INFLECT-DGNN: Influencer Prediction with Dynamic Graph Neural Networks
- URL: http://arxiv.org/abs/2307.08131v4
- Date: Tue, 10 Sep 2024 15:51:39 GMT
- Title: INFLECT-DGNN: Influencer Prediction with Dynamic Graph Neural Networks
- Authors: Elena Tiukhova, Emiliano Penaloza, María Óskarsdóttir, Bart Baesens, Monique Snoeck, Cristián Bravo,
- Abstract summary: We present INFLuencer prEdiCTion with Dynamic Graph Neural Networks (GNNs) and Recurrent Neural Networks (RNNs)
We introduce a novel profit-driven framework that supports decision-making based on model predictions.
Our research has significant implications for the fields of referral and targeted marketing.

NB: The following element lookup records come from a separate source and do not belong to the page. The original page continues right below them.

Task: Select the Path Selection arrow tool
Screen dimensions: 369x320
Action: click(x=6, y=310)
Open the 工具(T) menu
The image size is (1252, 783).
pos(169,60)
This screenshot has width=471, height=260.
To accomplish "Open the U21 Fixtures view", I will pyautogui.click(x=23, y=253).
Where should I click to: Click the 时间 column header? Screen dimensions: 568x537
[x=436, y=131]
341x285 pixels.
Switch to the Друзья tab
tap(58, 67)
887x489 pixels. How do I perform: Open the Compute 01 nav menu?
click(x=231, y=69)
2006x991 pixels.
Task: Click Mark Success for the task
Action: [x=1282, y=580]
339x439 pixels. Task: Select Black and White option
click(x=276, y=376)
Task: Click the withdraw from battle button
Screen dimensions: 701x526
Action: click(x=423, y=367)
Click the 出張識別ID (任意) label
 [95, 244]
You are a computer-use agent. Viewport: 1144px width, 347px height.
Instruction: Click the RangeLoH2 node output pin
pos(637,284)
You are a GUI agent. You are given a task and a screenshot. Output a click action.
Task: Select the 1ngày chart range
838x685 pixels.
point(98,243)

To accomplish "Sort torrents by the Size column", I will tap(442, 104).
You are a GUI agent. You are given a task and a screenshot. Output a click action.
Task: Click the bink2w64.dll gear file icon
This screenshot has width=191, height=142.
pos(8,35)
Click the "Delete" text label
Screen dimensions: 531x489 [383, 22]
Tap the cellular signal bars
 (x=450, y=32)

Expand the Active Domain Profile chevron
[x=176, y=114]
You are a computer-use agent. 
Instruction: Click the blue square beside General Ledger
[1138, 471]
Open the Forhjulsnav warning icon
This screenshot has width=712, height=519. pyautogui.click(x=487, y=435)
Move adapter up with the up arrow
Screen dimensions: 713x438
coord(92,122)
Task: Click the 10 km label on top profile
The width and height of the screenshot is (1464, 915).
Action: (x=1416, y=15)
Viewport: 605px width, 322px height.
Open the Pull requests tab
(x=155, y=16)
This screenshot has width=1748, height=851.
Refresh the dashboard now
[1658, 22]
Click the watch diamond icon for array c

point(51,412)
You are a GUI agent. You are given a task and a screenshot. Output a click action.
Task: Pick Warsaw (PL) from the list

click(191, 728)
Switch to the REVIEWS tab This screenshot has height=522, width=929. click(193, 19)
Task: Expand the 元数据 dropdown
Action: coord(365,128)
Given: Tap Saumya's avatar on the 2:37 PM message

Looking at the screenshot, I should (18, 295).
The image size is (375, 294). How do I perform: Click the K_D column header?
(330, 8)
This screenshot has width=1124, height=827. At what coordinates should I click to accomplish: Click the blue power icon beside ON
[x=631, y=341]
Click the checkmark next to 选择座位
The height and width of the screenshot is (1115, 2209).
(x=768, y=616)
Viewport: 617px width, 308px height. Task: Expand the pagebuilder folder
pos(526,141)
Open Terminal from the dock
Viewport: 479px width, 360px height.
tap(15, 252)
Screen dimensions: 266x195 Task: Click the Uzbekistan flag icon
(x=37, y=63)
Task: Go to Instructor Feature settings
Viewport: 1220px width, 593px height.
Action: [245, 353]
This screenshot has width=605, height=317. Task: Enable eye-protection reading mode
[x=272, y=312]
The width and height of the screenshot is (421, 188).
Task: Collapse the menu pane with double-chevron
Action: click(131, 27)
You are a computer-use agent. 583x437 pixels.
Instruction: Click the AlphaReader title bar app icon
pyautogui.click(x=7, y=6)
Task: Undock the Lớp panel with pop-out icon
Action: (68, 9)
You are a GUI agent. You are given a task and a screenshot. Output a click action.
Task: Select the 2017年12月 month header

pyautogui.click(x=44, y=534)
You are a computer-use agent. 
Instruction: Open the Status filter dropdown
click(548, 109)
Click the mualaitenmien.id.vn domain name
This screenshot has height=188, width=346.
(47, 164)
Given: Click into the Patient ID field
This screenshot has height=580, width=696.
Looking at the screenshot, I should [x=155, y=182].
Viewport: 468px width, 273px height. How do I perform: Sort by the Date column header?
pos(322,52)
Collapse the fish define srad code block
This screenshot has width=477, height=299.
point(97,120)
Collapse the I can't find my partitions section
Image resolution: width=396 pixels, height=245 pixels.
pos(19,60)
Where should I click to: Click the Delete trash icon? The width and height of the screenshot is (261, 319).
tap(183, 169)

- Score: 4.677411878315618
- License: http://creativecommons.org/licenses/by/4.0/
- Abstract: Leveraging network information for predictive modeling has become widespread in many domains. Within the realm of referral and targeted marketing, influencer detection stands out as an area that could greatly benefit from the incorporation of dynamic network representation due to the continuous evolution of customer-brand relationships. In this paper, we present INFLECT-DGNN, a new method for profit-driven INFLuencer prEdiCTion with Dynamic Graph Neural Networks that innovatively combines Graph Neural Networks (GNNs) and Recurrent Neural Networks (RNNs) with weighted loss functions, synthetic minority oversampling adapted to graph data, and a carefully crafted rolling-window strategy. We introduce a novel profit-driven framework that supports decision-making based on model predictions. To test the framework, we use a unique corporate dataset with diverse networks, capturing the customer interactions across three cities with different socioeconomic and demographic characteristics. Our results show how using RNNs to encode temporal attributes alongside GNNs significantly improves predictive performance, while the profit-driven framework determines the optimal classification threshold for profit maximization. We compare the results of different models to demonstrate the importance of capturing network representation, temporal dependencies, and using a profit-driven evaluation. Our research has significant implications for the fields of referral and targeted marketing, expanding the technical use of deep graph learning within corporate environments.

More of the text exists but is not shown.